Her insanın bir yaşama müziği vardır. Yaşam o ‘teneffüs’te nefes alır. Kendi ritminde kendi nağmesini bulur. Hayat adeta müzik üzerine kuruludur. Müzik insanın asli ihtiyaçlarından. İnsana verilmiş hava, su, gıda, toprak gibi hayatla yaratılmış temel unsurdur. Hayat kendi kompozisyonunda çeşitli ses, ritim ve nağmelerden oluşan müziktir. İnsanın insanlığını unutmaması bakımından müzik dinliyor olması insani ve beşeri doğasının gereğidir. Müzik hayatımızın bir parçası çünkü müzikte insan halleri var. Hayatında herhangi bir müziğe hiç yer vermemiş bir insan sanıyorum düşünülemez. İnsan halleri o hallerin içerdiği insandaki ritimle hangi tür müzik dinleyeceğini de belirliyor. Neşeliyken neşeli kederliyken hüzünlü bir türkü dinlemesi gibi. Tersi de doğrudur; kederi dağıtmak için neşeli hareketli bir türkü dinlemek de oluyor. İnsan, hayatında hep müziğe ihtiyaç duyar. İnsana bu dünyada müzik verilmeseydi insan bu dünyanın katılığından duyarsızlaşabilir, insaniliği eksik olurdu. Müzik; ses, ritim ve nağmelerden çeşitli disiplinlerle insan ruhunun gizli yerlerine dokunan geniş ifade gücüyle var olmuştur. İfadenin geniş olması insanın sadece hareketli ya da sadece kederli tarza teşne olmamasından kaynaklanıyor. İnsan, içinde bulunduğu hale göre dinliyor. Yalnız her dinlenilende bir atmosfer vardır, dahası o atmosferi ya veriyor ya da insan o atmosferde olduğu için o anda o müziği dinliyor. İlk gençlik yıllarımda arabesk müzik dinlemişliğim var. Ondokuz yaşıma kadar arabesk müzik dinledim. Tabi arada bir pop müzik de dinlerdim o yıllarda. Ondokuz yaşımdan sonra türkü dinlemeye başladım. Arada farklı tür müzikler dinlesem de çoğunluk hep türkü dinlerim. Halen türkü dinlerim. Arabesk müzik ilk gençlik yıllarımda kalmıştır.

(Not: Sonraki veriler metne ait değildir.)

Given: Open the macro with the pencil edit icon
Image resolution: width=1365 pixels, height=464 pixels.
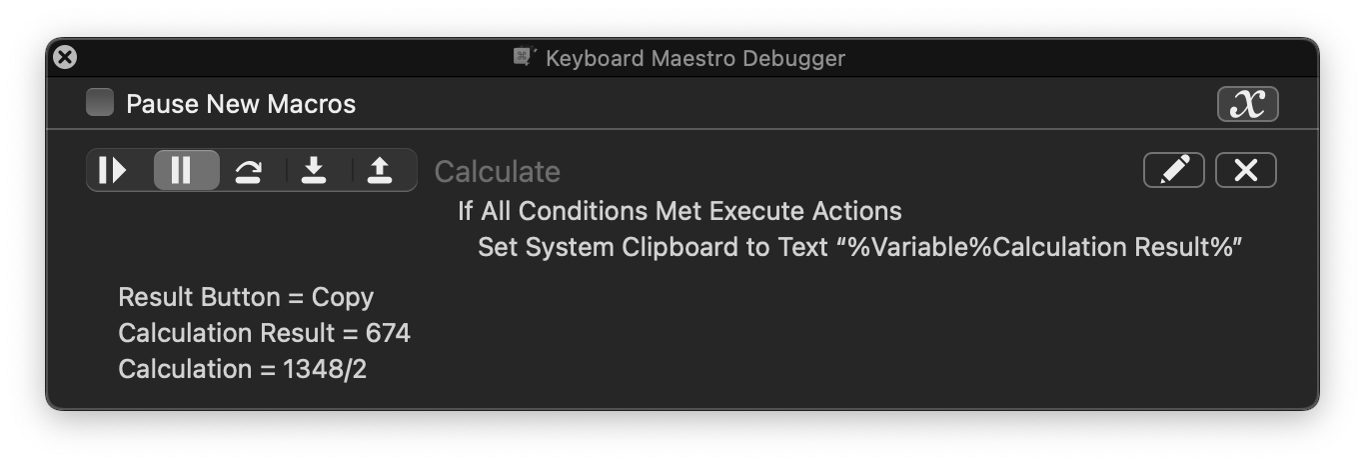Looking at the screenshot, I should (x=1173, y=171).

Arabesk müziğin dörtlüsünden biri olan Ferdi Tayfur vefat etti. Dörtlüden ikisi kaldı hayatta. Arabesk müziğin ‘baba’sı Müslüm Gürses vefat etmişti. Arabesk müziğin diğer güçlü seslerinden Orhan Gencebay ve Hakkı Bulut hayatta. Ülkemizde bu dört isim arabesk müziğin ‘as’ıdır. Her bir isim arabesk müziği kendi tarzında söyledi. Ferdi Tayfur arabeski sesindeki heyecan barından titreklikten söylediği için nağmelerde titrek ağlayımsı bir hava var. Sanki söylemiyor da ağlıyor gibi. Hançere böyle. Sesteki belirleyici renk.
Ferdi Tayfur’un ölümü (2 Ocak 2025), bir anlamda ilk gençlik yıllarımın ölümü oldu. İlk gençlik yıllarım bir film şeridi gibi gözlerimin önünden geçti. Çünkü 1990’lı yıllarda beş yıl arabesk müzik dinlemiştim. Ortaokul yıllarımda Ferdiciydim. O yıllarda Ferdici olmak biraz da çocuksu bir ayrılacaktı. Âşık olmuşsun ama konunun nereye gideceğini bilmiyorsun. Ferdi dinliyorsun. Lise yıllarımda ise Müslümcüydüm. O yıllarda Müslümcü olmak farklı bir ayrıcalıktı. Bütün kasetleri vardı bende. Ferdi Tayfur’un da bütün kasetleri vardı müzik raflarımda. Orhan Gencebay ve Hakkı Bulut’un ise birkaç kaseti mevcuttu. Müslümcü olmak ayrıcalıktı; çünkü Müslümcü olmak düzene itiraz etmek anlamı taşıyordu. Ferdici olmak demek ise daha çok sevgiliye seslenmek demekti.
İnsan ilk gençlik yıllarını hatırladığında o yıllardaki duyguları aklına geliyor. O zaman dinleyelim Ferdi Tayfur’dan;
“İlmik ilmik bağlanmışım
Yüreğimi dağlamışım
Ben günahkâr bir kulunum
Sevda çekip ağlamışım
Mor güllerin kokusuna
Yattım gönül uykusuna
Al beni de asker eyle
Sevenlerin ordusuna…”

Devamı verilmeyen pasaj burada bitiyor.